_Required work:_
For the listing below, the answer is an exact retyping of the lines from the one with "Task: Click the 反馈意见 link in first row" through the one with "This screenshot has", both included, without pictures.

_Data to use:_
________________________________________
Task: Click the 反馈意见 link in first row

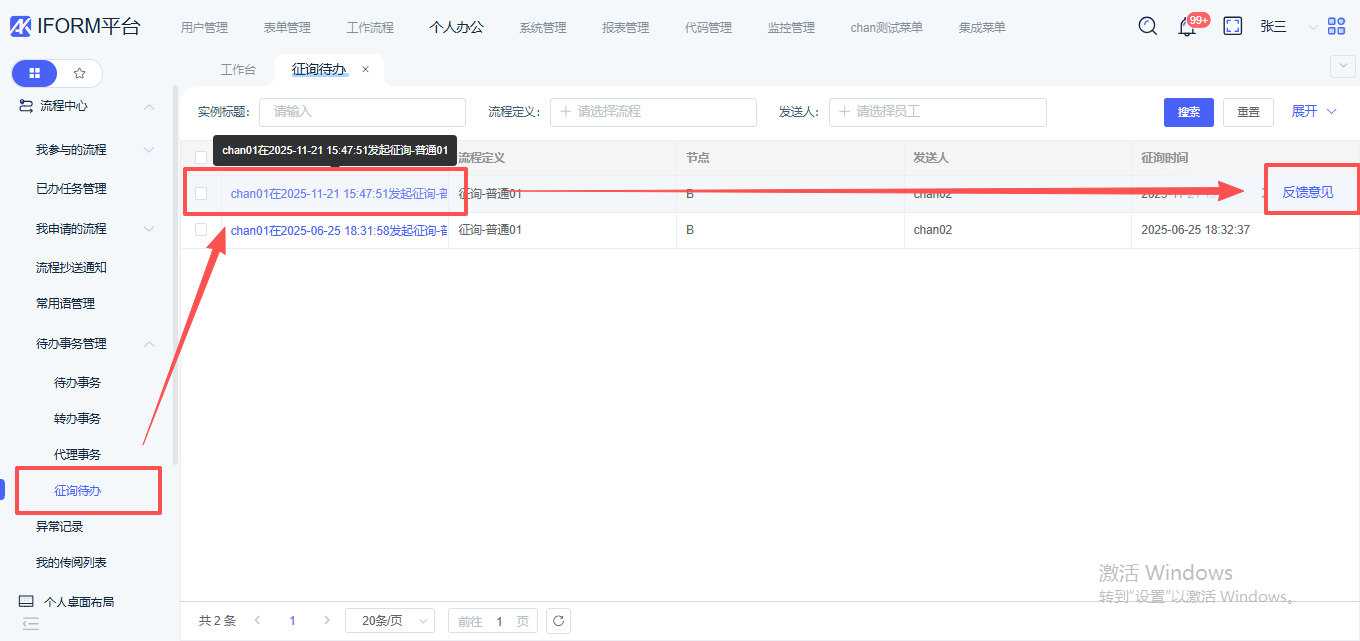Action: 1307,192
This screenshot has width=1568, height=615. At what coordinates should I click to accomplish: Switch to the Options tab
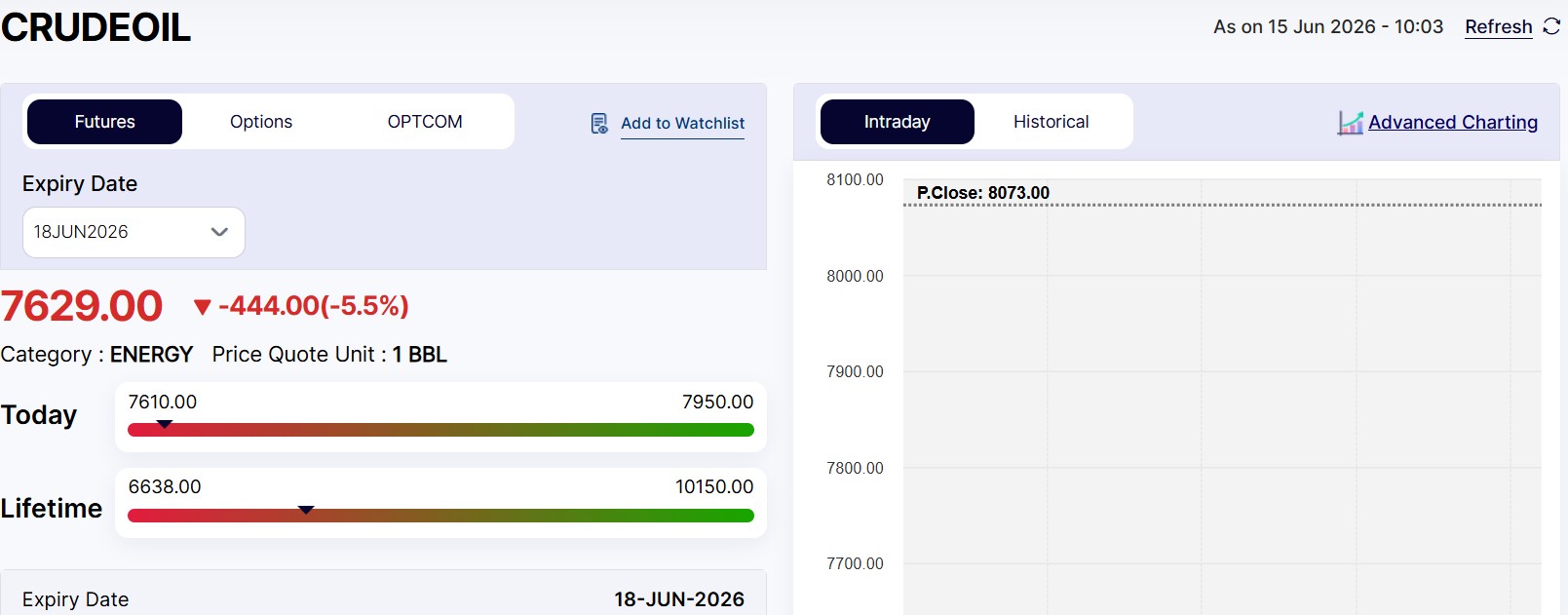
________________________________________
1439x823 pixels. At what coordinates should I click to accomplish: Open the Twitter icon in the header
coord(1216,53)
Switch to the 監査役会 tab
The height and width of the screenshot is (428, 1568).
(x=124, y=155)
________________________________________
_Output of the task:_
Task: Click the 反馈意见 link in first row

Action: 1307,192
This screenshot has width=1568, height=615. At what coordinates should I click to accomplish: Switch to the Options tab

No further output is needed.